Fear that Trump plans to ignore the powers of another branch of government, the judicial division, has fuelled its federal judge on Monday when he instructed the administration to restore grant and loan payments. It was supplied. Rhode Island Judge Judge John McConnell said the administration violated his previous instructions to freeze billions of dollars with federal aid. In another case in Washington, D.C., a federal employee told a judge that the administration failed to revive USAID workers who had taken leave.
The constitutional crisis appears to be on the verge of looming – even if the administration has not yet completely ignored the courts.
Steve Vladeck, a professor at Georgetown University Law Center, told CNN’s Erika Hill on Monday. “And I think the courts are doing their job, at least for now,” however Vladeck added: “The question of whether administrative actions are actually legal is historically not that we leave it to administrative agencies.”
Still, the growing fear of lawless administration is underpinned by multiple indications that Trump views the rule of law as inconvenient. For example, he fired dozens of prosecutors who joined on January 6th shortly after returning to the White House.
And the prominent role of Musk, the pioneer of high-tech leader Trump’s Office of Government Efficiency, in shredding the vast federal sector, is also the huge government contracts his companies, including SpaceX, enjoy. He is an amazing ethics expert when you consider it.
Trump exacerbated these fears on Monday with the firing of the head of the government’s ethics department.

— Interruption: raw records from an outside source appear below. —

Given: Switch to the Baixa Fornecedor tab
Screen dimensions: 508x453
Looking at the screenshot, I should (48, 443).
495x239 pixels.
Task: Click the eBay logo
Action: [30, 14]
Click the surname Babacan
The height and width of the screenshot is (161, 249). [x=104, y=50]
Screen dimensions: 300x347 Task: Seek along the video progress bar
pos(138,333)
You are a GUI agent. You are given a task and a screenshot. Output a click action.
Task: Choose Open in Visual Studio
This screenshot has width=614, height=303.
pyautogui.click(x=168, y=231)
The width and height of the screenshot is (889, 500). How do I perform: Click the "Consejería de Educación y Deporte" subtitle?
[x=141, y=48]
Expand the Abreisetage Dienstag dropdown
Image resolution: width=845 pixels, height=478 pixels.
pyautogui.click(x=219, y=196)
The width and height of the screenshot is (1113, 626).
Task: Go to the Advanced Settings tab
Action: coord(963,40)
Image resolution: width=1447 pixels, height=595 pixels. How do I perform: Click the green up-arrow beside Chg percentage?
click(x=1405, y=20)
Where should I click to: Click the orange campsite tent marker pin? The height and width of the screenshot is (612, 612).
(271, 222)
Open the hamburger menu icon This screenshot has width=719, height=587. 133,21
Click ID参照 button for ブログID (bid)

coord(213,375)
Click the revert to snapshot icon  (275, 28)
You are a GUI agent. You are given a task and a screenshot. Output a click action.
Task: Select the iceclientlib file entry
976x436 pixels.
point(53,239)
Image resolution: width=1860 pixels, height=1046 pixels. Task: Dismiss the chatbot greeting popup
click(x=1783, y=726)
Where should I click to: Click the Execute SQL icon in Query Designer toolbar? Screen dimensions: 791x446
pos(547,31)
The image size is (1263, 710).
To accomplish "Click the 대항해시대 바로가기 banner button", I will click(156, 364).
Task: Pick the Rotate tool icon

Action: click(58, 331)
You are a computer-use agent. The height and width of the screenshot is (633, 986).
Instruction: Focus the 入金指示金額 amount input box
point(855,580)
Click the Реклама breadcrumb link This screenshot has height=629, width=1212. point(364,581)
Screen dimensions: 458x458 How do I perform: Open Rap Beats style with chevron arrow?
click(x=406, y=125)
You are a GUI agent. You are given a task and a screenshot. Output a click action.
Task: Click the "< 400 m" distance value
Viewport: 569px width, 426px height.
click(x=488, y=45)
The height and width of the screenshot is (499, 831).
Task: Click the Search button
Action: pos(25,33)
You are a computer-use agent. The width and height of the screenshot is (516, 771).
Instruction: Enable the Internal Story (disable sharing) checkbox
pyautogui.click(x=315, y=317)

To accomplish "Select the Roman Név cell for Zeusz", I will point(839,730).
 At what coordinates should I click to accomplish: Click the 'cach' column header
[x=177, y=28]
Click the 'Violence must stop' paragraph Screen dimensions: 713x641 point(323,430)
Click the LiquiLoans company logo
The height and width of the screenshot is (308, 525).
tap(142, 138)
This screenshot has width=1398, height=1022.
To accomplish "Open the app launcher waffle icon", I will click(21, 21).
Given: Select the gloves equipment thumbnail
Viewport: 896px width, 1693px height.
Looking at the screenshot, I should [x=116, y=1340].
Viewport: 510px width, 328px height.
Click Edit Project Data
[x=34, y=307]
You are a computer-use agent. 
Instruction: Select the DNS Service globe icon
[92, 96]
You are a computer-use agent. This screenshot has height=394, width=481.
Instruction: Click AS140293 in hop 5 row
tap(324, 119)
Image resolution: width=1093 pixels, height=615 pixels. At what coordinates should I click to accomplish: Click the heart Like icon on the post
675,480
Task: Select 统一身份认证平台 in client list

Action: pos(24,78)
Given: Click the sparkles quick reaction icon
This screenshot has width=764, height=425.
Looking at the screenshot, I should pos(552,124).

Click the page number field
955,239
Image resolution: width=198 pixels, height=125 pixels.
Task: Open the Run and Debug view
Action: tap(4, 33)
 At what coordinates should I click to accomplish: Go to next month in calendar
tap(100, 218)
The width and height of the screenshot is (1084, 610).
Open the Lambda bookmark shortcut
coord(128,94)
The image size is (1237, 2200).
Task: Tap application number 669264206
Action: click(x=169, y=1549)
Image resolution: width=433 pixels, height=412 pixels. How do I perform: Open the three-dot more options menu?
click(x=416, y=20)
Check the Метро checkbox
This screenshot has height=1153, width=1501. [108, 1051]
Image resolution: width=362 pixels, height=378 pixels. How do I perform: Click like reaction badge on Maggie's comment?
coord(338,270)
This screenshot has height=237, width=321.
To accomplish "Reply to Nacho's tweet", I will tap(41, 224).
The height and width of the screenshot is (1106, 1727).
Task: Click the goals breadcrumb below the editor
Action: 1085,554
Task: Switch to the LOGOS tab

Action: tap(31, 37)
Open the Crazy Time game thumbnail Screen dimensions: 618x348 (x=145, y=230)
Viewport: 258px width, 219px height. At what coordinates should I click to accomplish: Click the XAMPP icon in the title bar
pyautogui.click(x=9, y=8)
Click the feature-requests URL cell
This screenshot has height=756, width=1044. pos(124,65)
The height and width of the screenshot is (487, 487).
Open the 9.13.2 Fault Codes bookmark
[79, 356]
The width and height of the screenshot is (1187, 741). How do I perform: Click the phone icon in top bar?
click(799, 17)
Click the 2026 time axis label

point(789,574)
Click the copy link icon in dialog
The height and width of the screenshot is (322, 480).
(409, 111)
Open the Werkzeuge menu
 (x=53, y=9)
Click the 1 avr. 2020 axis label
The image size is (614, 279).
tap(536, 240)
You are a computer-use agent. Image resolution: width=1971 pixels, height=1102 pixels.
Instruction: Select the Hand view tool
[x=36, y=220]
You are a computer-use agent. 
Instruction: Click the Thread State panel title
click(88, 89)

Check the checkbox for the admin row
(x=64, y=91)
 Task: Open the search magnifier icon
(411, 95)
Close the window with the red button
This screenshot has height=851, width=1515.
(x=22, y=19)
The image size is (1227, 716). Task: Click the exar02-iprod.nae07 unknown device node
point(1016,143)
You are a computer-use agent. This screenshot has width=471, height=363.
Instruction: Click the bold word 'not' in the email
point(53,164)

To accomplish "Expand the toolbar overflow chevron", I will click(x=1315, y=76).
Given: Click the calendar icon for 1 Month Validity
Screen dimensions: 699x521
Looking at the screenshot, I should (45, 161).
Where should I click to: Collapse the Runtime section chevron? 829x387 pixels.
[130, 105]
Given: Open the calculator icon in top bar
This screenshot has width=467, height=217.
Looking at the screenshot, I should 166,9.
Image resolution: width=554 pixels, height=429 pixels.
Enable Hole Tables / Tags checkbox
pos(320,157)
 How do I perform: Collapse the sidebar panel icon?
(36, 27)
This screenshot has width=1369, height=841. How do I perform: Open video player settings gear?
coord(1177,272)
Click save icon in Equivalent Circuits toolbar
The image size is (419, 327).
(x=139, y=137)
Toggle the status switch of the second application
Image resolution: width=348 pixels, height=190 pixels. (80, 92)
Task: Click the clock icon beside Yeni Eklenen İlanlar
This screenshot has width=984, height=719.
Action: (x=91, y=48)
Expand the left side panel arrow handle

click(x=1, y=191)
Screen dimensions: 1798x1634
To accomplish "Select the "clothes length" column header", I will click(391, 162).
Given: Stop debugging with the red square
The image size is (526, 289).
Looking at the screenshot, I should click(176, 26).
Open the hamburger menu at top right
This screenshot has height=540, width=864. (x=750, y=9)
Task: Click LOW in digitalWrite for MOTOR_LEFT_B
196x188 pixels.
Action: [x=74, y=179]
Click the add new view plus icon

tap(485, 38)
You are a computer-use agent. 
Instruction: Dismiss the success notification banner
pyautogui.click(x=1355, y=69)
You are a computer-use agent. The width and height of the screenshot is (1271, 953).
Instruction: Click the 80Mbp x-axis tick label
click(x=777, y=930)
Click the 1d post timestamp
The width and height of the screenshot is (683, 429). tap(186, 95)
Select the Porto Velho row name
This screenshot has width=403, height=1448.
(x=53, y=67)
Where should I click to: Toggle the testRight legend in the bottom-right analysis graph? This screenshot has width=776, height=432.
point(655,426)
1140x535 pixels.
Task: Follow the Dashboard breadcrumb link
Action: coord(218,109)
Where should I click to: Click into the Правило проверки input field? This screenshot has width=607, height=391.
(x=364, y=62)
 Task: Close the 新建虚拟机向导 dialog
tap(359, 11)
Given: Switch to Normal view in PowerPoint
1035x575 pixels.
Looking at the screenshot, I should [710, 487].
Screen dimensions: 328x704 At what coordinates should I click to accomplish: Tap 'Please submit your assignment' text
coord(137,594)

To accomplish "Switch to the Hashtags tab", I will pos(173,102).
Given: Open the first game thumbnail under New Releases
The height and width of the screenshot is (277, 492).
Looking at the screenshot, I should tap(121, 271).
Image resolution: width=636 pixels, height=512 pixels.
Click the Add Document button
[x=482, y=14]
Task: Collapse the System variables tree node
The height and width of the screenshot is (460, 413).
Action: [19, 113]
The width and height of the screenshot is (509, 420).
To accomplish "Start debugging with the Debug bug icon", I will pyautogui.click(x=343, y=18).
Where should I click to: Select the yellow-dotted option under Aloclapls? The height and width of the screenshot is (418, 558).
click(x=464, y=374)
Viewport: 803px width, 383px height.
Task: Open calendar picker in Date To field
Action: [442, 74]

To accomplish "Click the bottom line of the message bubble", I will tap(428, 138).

This came when the president gave former Illinois governor Rod Blagojevich a full pardon. He was convicted of multiple charges, including attempting to sell a US Senate seat previously held by Obama.
Meanwhile, Trump’s Justice Department has instructed prosecutors to stop New York City Mayor Eric Adams from federal corruption cases. The department claims that the claims are distracting the Democratic mayor from supporting Trump’s immigration enforcement efforts, and therefore he uses the DOJ to barter for political favors. It reinforced concerns that they were planning.
The president also tried to bounce back the enforcement power overseas. He repeatedly became Canada’s 51st province after being serious about his relocation plan.
I don’t think it’s too small for his attention. He also reversed the Biden administration environmental initiative to move away from the paper straws of the catering industry. “(They) break, they explode. If something is hot, it doesn’t last as long as minutes, sometimes just seconds. That’s a ridiculous situation,” Trump said.
“So we’re going back to plastic straws.”